* _What you need to do_: Go to the line that contains "Click the Valued Performer row label" and transcribe from there to the end of the entries, that line and the last one included.

(Stored records)
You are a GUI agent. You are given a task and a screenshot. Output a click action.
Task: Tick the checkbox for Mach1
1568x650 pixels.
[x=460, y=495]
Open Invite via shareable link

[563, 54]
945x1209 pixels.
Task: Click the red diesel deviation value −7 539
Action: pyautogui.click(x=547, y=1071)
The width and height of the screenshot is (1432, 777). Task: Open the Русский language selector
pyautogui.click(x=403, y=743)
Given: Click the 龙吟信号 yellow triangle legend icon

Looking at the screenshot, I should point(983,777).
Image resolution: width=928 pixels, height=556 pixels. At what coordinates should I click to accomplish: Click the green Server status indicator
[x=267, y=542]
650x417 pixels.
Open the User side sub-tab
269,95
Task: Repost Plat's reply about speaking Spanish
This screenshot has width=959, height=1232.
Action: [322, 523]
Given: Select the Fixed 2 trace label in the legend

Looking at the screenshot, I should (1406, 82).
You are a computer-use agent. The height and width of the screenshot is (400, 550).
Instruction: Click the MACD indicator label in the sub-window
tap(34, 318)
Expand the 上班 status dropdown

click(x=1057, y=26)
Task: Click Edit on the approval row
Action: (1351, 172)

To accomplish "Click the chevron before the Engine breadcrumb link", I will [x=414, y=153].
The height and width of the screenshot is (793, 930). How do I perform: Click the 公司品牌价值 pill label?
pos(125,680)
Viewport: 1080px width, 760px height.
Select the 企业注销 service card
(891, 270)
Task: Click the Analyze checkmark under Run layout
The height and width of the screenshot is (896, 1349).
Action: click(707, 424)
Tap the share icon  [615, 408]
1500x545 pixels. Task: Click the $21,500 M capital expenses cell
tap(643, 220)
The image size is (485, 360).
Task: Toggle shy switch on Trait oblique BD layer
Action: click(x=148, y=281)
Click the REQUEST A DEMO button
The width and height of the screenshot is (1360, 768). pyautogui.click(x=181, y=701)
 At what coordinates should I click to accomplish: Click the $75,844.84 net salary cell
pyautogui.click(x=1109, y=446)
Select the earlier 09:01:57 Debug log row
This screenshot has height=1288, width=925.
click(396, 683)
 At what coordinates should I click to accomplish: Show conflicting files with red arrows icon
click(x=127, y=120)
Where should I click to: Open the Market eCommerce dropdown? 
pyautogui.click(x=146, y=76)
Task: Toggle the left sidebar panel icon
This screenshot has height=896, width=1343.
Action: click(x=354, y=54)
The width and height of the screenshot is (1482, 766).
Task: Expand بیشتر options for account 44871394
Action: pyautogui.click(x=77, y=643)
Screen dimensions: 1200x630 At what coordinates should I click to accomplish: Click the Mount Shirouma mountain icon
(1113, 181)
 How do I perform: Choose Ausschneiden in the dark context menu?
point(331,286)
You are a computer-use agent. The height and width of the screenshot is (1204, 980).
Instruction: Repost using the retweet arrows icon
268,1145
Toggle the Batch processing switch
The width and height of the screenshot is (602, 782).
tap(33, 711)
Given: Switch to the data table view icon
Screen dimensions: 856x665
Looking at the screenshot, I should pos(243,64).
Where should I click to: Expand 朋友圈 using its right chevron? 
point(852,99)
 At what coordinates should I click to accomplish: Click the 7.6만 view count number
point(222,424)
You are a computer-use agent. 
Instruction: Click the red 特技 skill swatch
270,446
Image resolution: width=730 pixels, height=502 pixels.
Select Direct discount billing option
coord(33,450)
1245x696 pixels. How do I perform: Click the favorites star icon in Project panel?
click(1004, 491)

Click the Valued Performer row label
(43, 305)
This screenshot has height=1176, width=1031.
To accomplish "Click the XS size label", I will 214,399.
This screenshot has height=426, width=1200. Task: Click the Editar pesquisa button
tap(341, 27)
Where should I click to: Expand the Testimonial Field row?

* _Your solution_:
Click the Valued Performer row label
(43, 305)
This screenshot has height=1176, width=1031.
To accomplish "Click the XS size label", I will 214,399.
This screenshot has height=426, width=1200. Task: Click the Editar pesquisa button
tap(341, 27)
Where should I click to: Expand the Testimonial Field row?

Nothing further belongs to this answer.